Multilateral Proportionality Requires Definition

The stresses of 2020 have challenged the data protection community’s understanding of data protection and how to apply its practices. COVID-19 has called for data driven solutions to keep humanity safe by finding new treatments for this very contagious disease. This threat does not lessen the fact that data about health both is sensitive and if misused could cause real harm. In trying to find a path toward safety for individuals and society, data protection authorities have relied upon the principle of proportionality. Proportionality, as defined for criminal and administrative law purposes, connotes a bilateral balancing that most often is between the government’s interests and powers and the individual’s fundamental rights.[1] 

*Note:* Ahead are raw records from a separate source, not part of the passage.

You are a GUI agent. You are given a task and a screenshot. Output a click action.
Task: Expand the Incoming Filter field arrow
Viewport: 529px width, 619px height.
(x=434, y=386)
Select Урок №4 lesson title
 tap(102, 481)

When data protection and privacy authorities discuss proportionality as it relates to the private sector, they typically focus on data minimization, i.e., the company should use a proportionate volume of data to limit the risk to a particular individual. This focus is bilateral; it relates to two sides. This works for simple transactions like completing a transaction. Often, however, the processing in question is not bilateral. Instead, it is multilateral, e.g., a complex process to generate an insight that impacts many individuals, both positively and negatively, beyond the controller and the data subject. Therefore, a bilateral application of proportionality is not useful when the purpose of the processing is insights that impact many individuals and organizations. It is multilateral; it relates to three or more parties and not just the company processing the data for the individual to whom the data pertain. Furthermore, bilateral proportionality, in administrative law, limits the absolute power of the government to restrict life and liberty. When companies are balancing issues, they do not have that absolute power of the government but rather must be cognizant of many stakeholder impacts, i.e., multilateral proportionality.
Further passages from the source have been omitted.